## Work required
Please reproduce the records between the line containing "This screenshot has width=1568, height=673." and the line containing "[x=179, y=149]", both included, and leave the pictures out.

## Provided information
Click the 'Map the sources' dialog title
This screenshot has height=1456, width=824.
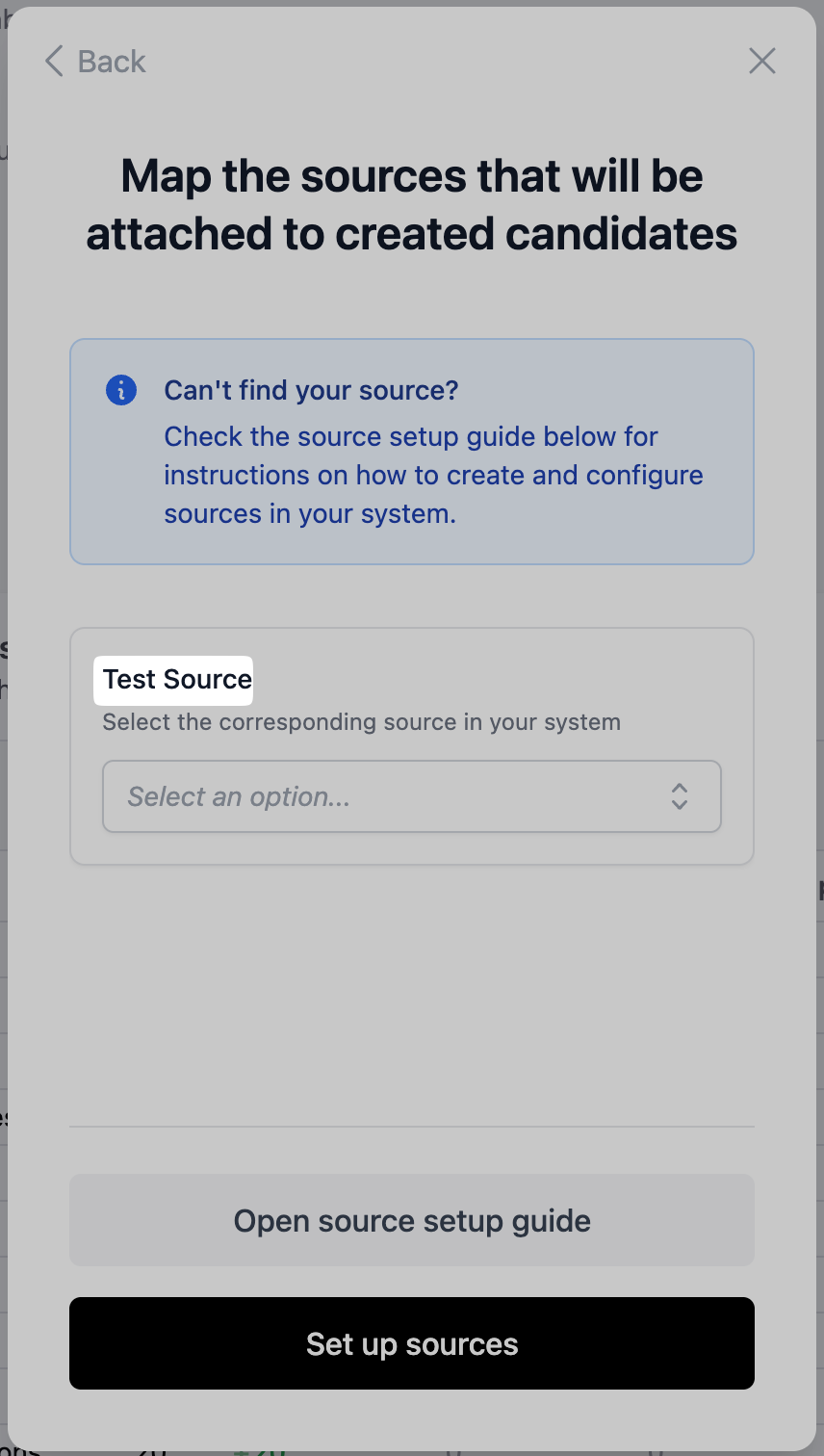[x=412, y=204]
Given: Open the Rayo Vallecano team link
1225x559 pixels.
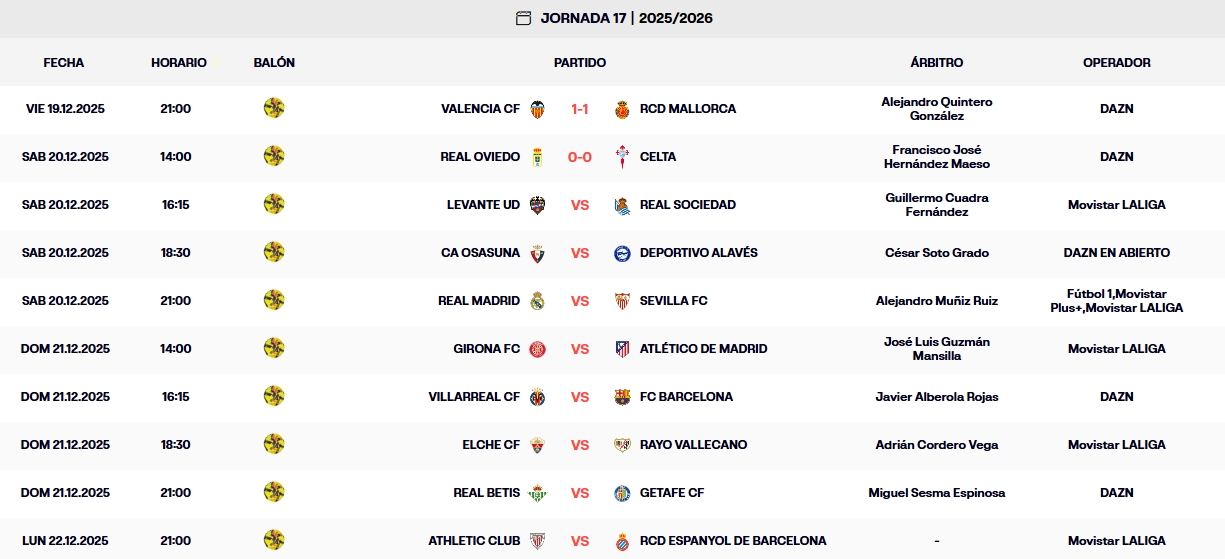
--
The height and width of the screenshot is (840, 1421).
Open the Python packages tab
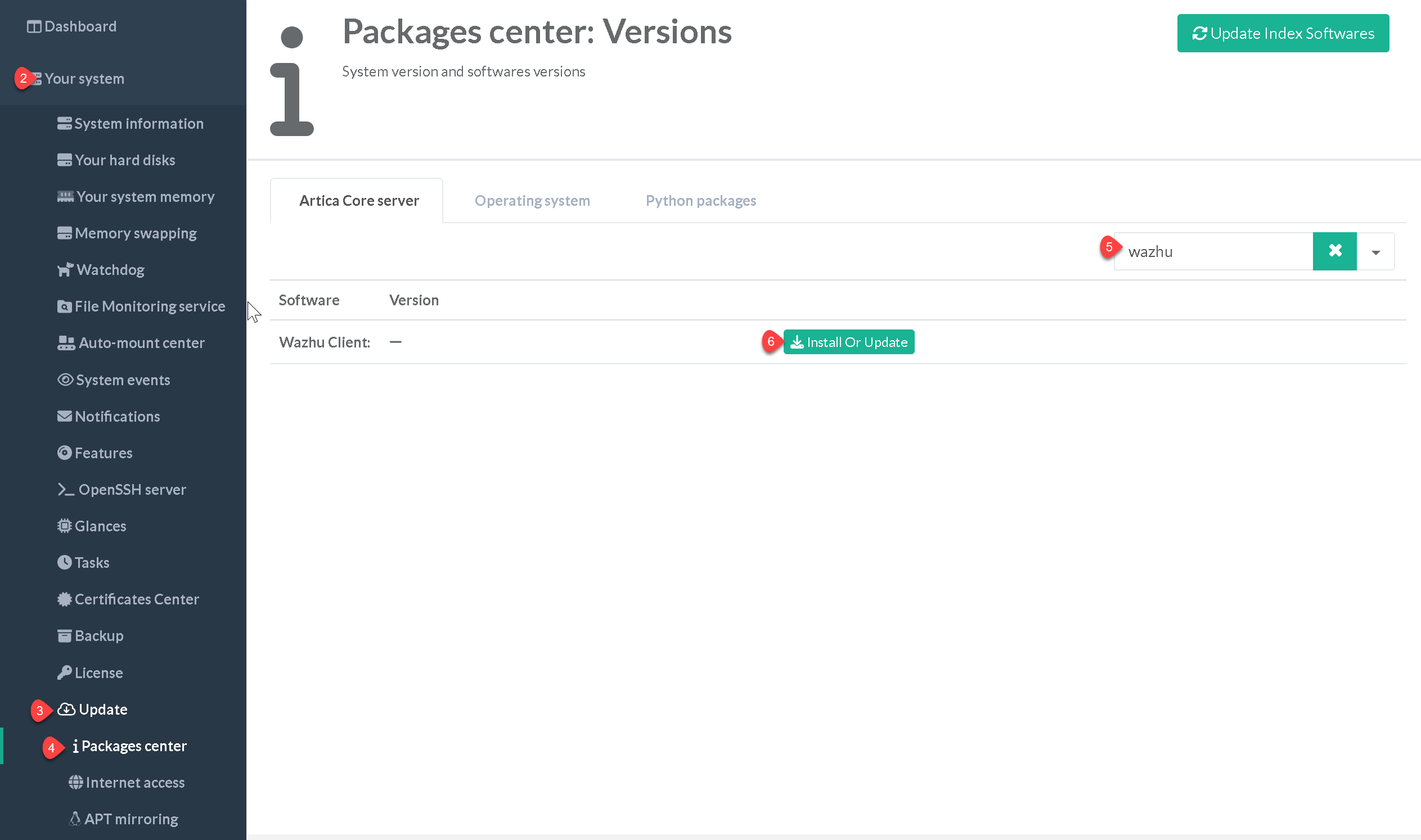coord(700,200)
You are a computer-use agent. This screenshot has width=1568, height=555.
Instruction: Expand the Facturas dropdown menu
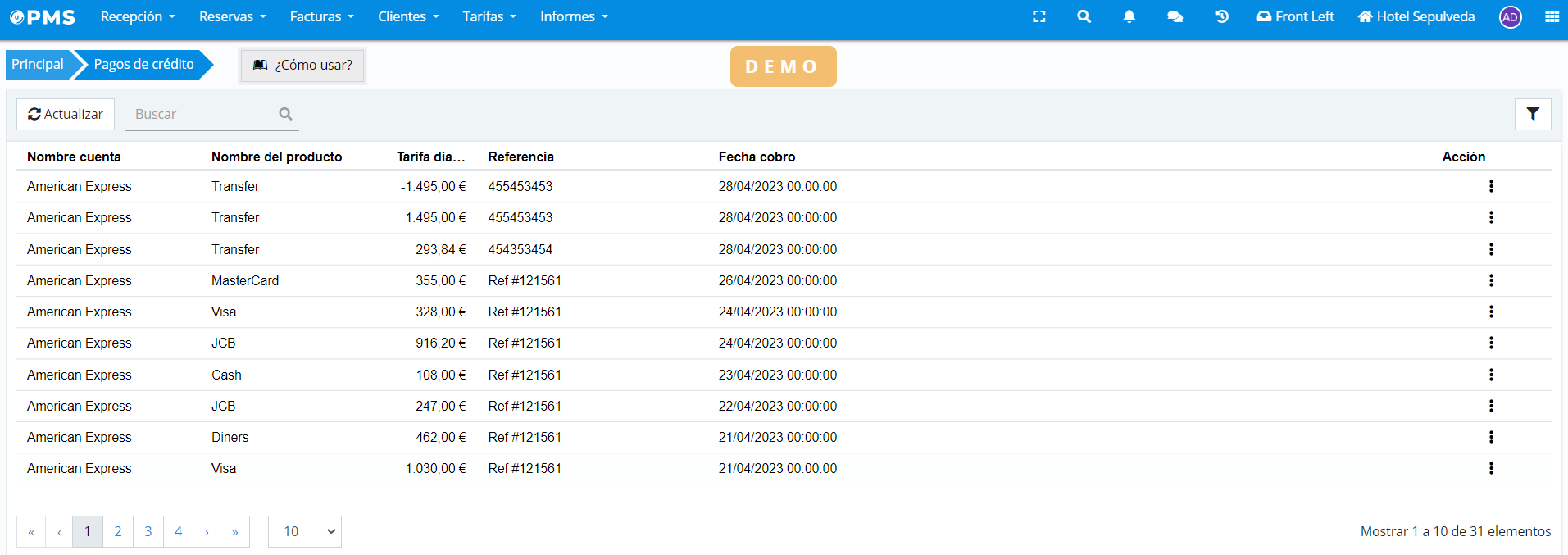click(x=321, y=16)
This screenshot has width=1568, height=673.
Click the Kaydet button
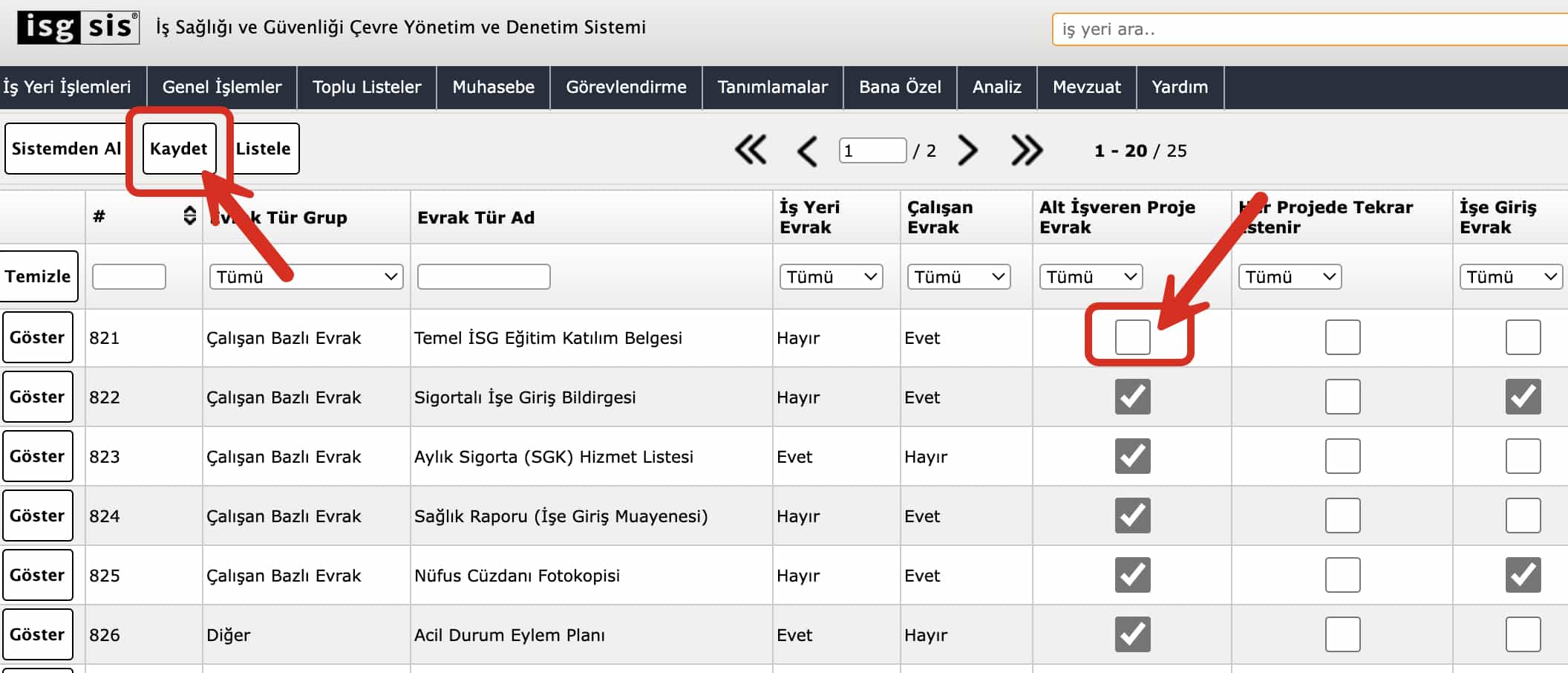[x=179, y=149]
* * *
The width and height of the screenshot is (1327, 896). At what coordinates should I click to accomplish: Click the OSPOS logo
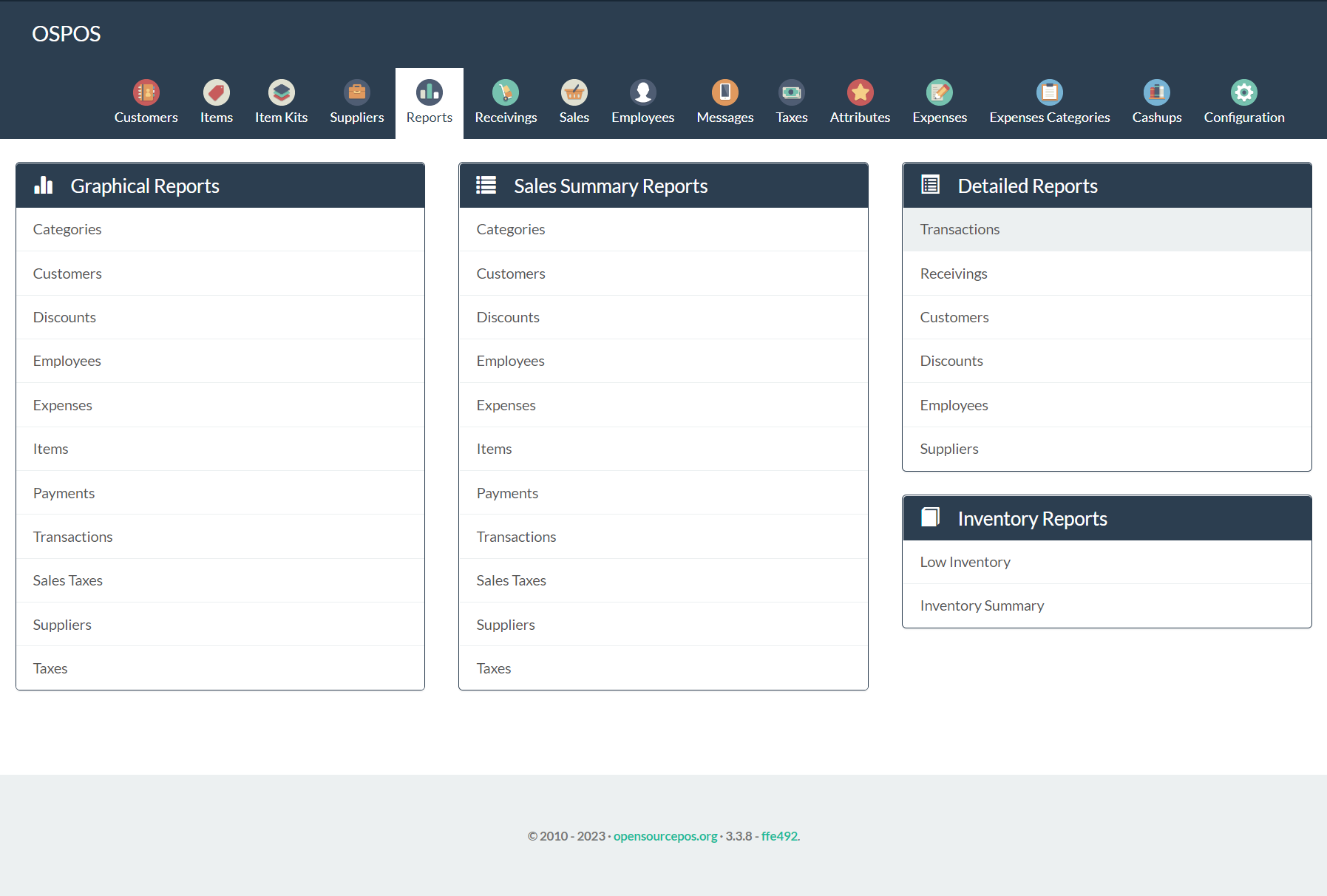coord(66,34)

## Reply
This screenshot has width=1568, height=673.
Click the Kaydet button
[x=179, y=149]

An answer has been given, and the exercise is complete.